In this interactive exhibition we engage visitors in conversations around Indigenous food crisis, global climate change, tensions created by human cultural systems and discuss how those concerns impact Indigenous individual and community health.

By exploring ways to innovate pedagogical practices of health education, the Wigwam Relatuhedron (relat = relation and hedra = face, shape; shaped and shaping relationships) questions research practices and “interventions” designed outside of Indigenous perspectives. The Wigwam Relatuhedron invites visitors to share how cultural practices, research approaches, big data and evidence-based research and public policy can better support healthier Indigenous food systems from multi disciplinary views and Indigenous perspectives of well-being. In a togetherness of health, a complex adaptive-dynamic system is paired with Indigenous Relationality to unveil the history and present of micro-macro systems in a continuum between simplicity and complexity of issues signaled as vital by Indigenous communities. As a way to deal with complexity, we use the power of abstract and representational art, graphs analysis and tools from complex health systems approaches to promote these conversations.

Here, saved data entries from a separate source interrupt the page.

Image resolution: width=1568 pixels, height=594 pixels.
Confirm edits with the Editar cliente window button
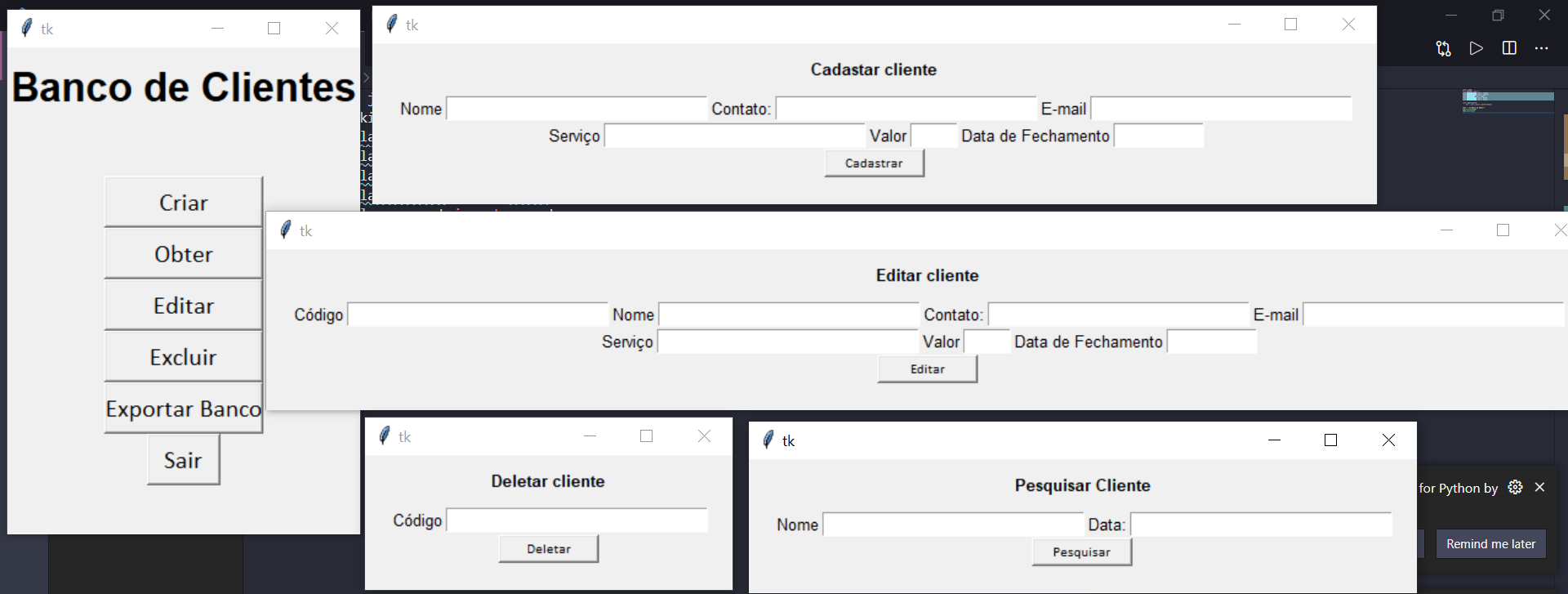pos(927,368)
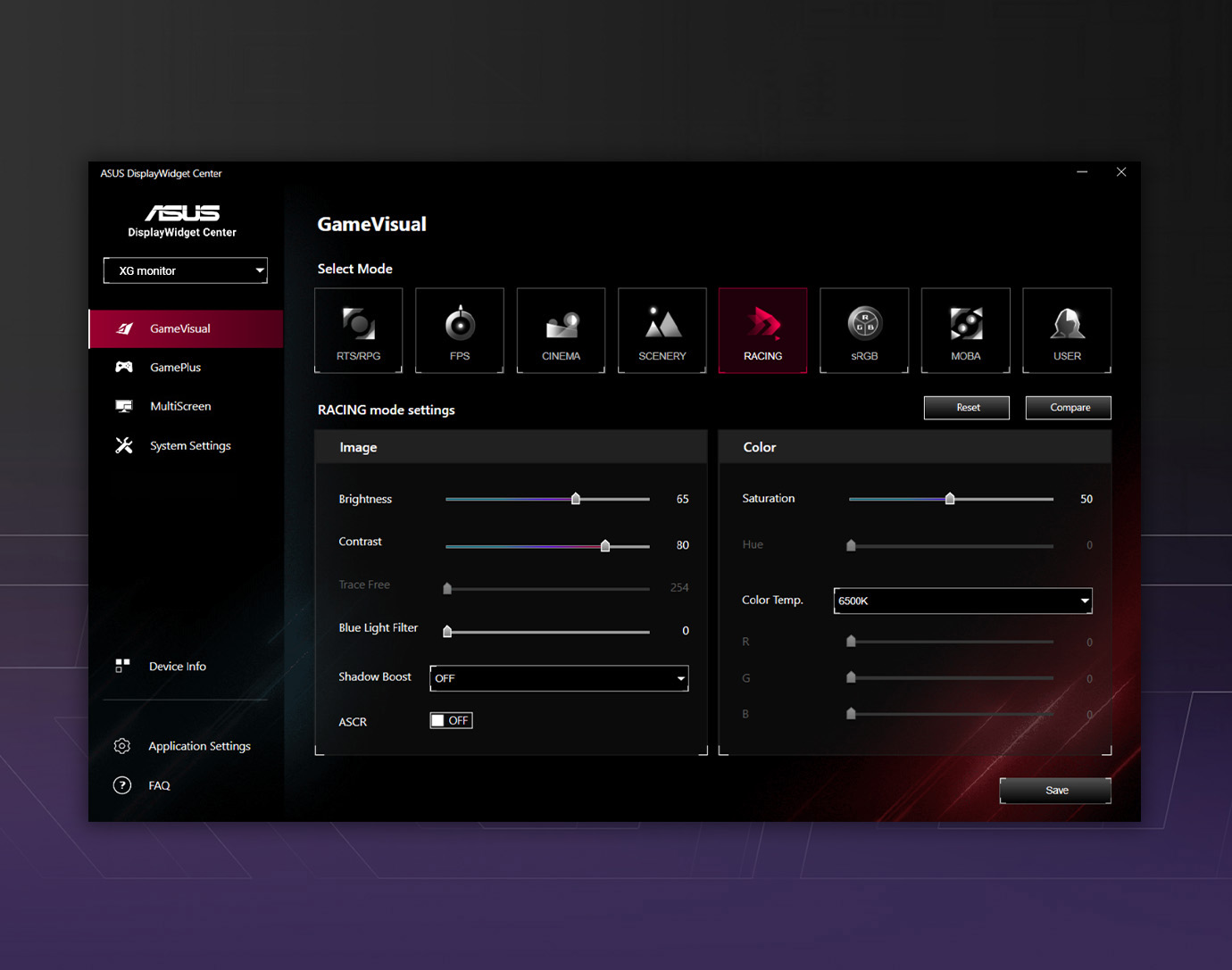Click the Reset button
This screenshot has height=970, width=1232.
click(x=966, y=408)
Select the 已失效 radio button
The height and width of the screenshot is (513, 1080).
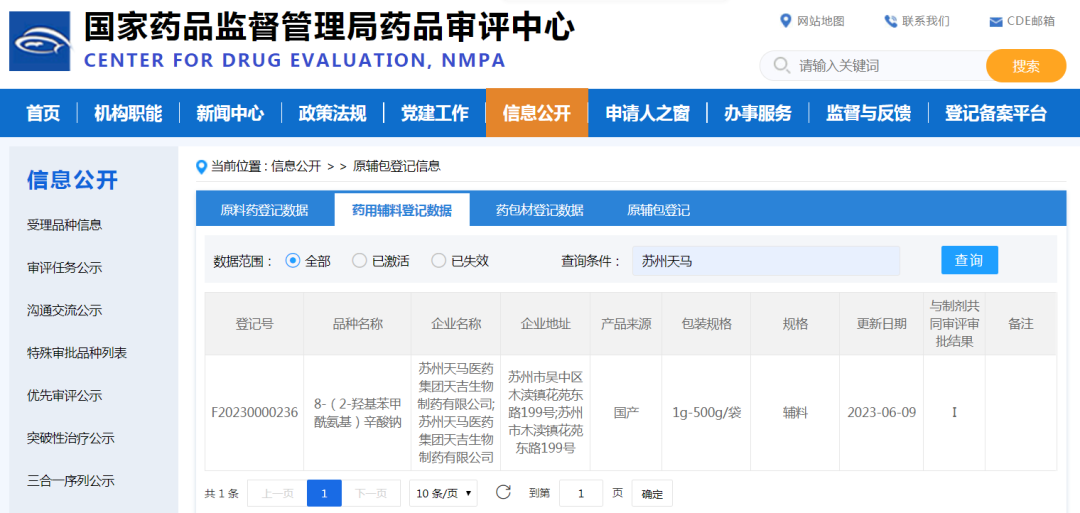point(439,261)
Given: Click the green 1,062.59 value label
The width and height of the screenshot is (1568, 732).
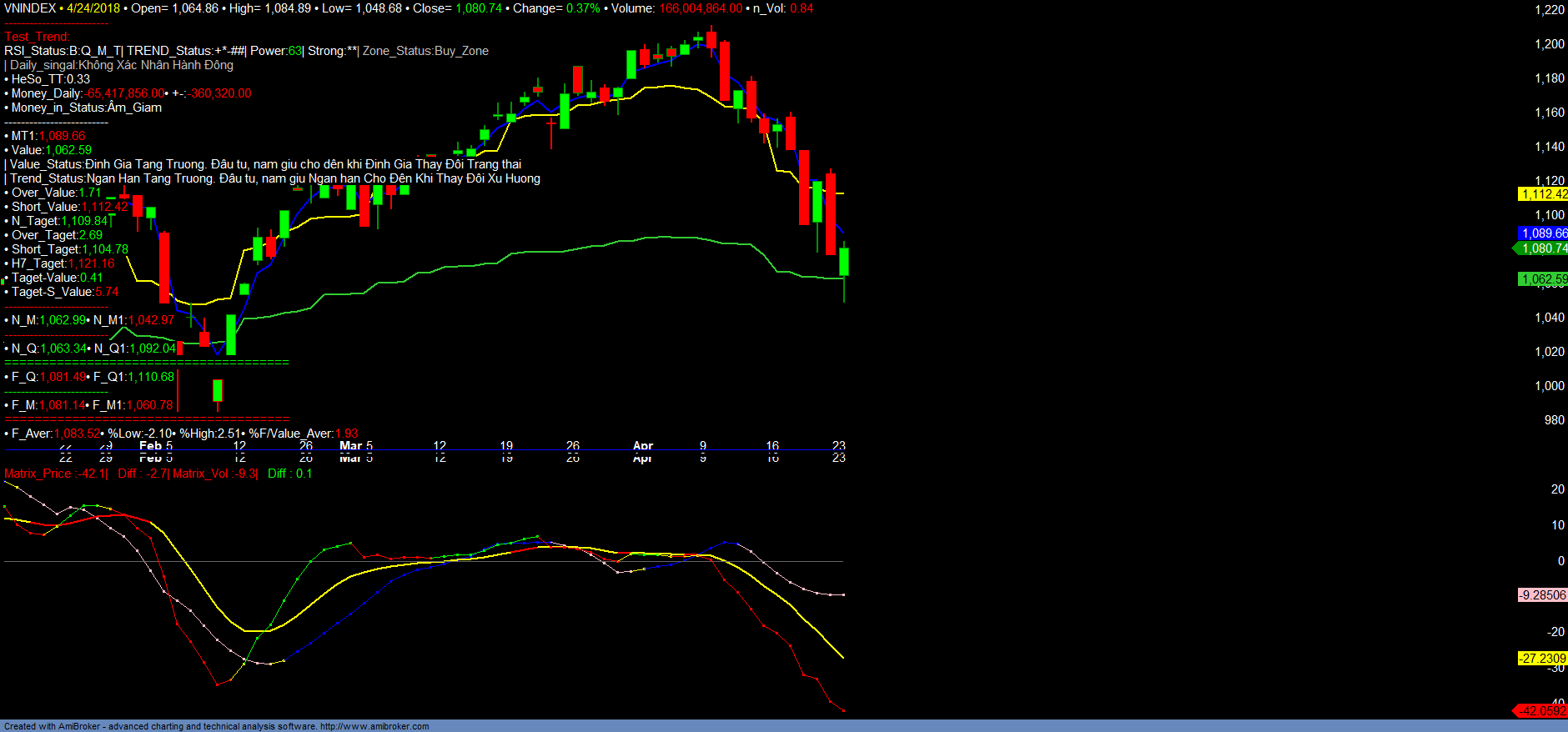Looking at the screenshot, I should 1542,279.
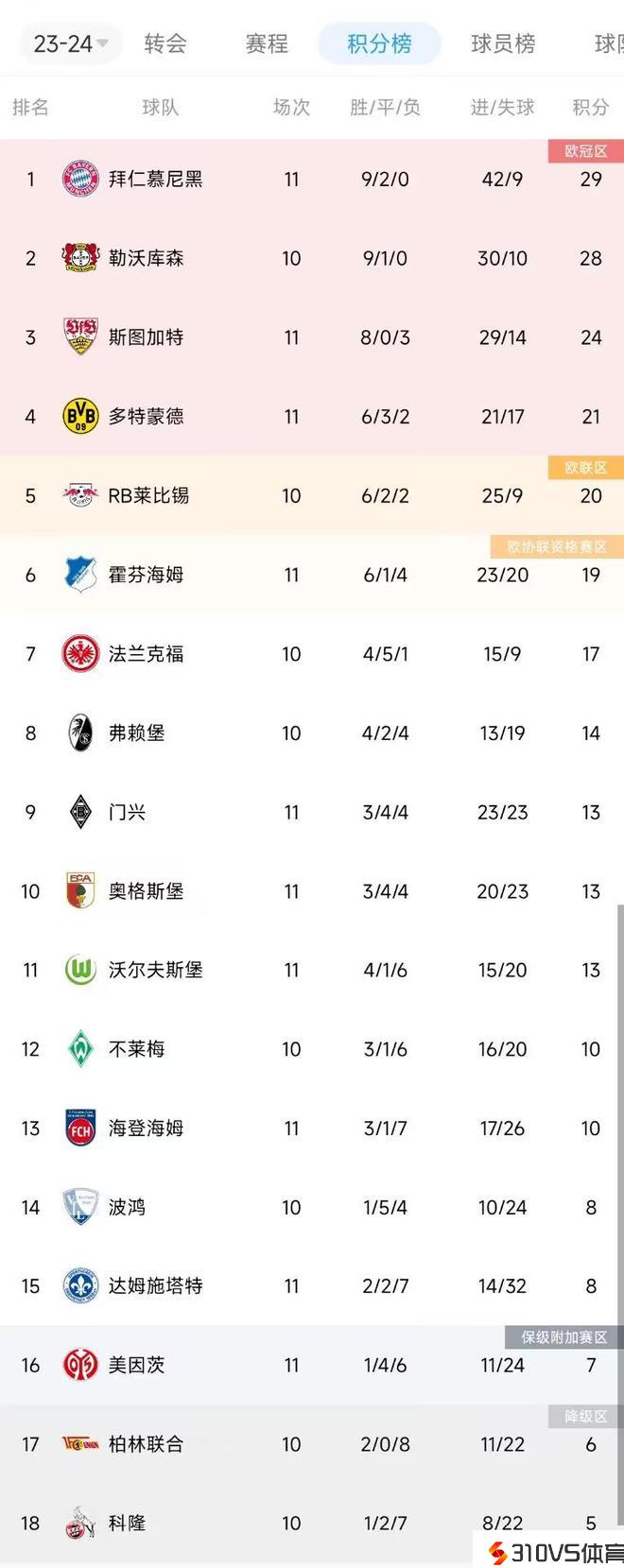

In this version, students from the course Indigenous Food Systems, Environment and Health informed by Seven Sacred Teachings, Medicine Wheel and Three Sisters teachings will present their in-progress perspectives on topics such as water, land, air pollution, industrial mono-agriculture, economic distributive networks of food chains, and Indigenous food security and sovereignty. This activity seeks to learn collaboratively and connect learning with local and distant realities. For students, the Wigwam Relatuhedron is an opportunity to develop and practice skills that recognize and respect the history and self-determination principle of Indigenous peoples. Additionally, this exhibition develops opportunities to share knowledge gained with health researchers, policy makers, students and visitors working in related fields. We will have the Wigwam Relatuhedron open for this purpose during a day for all faculty members, staff and students interested in these topics.